• [YOUR INSTRUCTIONS]: Copy all lines containing the string "agent" from the records below.

• [DATA RECORDS]:
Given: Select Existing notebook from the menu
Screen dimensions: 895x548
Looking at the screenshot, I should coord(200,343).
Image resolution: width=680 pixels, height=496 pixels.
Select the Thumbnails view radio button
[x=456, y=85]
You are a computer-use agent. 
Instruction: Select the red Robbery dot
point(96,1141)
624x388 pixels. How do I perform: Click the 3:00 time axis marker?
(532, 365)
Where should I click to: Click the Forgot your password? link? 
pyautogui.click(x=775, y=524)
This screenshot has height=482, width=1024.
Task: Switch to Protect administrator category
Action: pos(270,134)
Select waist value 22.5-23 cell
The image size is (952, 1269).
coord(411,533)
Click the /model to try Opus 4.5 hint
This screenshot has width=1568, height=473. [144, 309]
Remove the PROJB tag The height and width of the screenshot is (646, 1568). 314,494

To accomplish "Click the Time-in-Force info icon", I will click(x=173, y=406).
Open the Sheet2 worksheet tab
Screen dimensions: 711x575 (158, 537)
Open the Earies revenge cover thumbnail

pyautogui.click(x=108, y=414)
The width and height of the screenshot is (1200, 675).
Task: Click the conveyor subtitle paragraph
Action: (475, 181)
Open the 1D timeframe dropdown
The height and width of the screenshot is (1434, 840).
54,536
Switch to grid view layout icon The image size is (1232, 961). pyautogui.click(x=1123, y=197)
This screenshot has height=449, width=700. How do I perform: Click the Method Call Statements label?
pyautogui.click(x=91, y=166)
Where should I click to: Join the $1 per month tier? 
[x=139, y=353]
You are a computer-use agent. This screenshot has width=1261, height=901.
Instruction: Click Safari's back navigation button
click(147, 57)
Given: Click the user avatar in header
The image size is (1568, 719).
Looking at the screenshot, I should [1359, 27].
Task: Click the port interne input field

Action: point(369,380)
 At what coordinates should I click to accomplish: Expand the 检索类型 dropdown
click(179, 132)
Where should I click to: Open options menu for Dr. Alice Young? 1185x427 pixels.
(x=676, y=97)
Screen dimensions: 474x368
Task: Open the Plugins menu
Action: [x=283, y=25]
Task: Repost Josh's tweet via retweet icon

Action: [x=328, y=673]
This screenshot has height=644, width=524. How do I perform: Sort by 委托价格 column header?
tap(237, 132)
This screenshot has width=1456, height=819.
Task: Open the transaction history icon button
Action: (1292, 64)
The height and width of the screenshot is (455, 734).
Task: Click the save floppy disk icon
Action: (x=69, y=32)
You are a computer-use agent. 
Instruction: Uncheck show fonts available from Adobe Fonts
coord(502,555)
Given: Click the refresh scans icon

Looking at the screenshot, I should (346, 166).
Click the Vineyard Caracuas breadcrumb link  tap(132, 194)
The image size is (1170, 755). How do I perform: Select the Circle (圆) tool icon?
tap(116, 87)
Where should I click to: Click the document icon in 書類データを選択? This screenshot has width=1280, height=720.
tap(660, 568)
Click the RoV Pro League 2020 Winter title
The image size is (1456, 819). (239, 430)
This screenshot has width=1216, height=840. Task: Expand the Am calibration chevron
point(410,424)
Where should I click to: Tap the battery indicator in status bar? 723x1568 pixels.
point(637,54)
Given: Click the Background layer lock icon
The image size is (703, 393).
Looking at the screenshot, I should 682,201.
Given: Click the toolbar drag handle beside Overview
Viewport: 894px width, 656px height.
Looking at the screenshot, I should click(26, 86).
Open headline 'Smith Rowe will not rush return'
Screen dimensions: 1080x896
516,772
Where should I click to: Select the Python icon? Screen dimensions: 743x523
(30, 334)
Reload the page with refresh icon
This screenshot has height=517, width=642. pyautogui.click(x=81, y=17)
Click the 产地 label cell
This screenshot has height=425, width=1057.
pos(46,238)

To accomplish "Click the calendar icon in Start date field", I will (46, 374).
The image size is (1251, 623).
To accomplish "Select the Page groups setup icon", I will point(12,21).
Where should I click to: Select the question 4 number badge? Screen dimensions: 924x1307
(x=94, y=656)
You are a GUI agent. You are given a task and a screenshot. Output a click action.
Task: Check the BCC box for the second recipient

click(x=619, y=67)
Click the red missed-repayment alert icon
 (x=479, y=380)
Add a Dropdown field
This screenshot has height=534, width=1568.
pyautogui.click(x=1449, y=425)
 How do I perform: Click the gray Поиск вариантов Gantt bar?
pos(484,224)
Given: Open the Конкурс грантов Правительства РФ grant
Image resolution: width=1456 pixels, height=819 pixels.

• [SOLUTION FOR THIS PROBLEM]:
You are a computer-use agent. 
You are a computer-use agent. This screenshot has width=1261, height=901.
You are a computer-use agent. 
You are a GUI agent. You are given a task and a screenshot. Output a click action.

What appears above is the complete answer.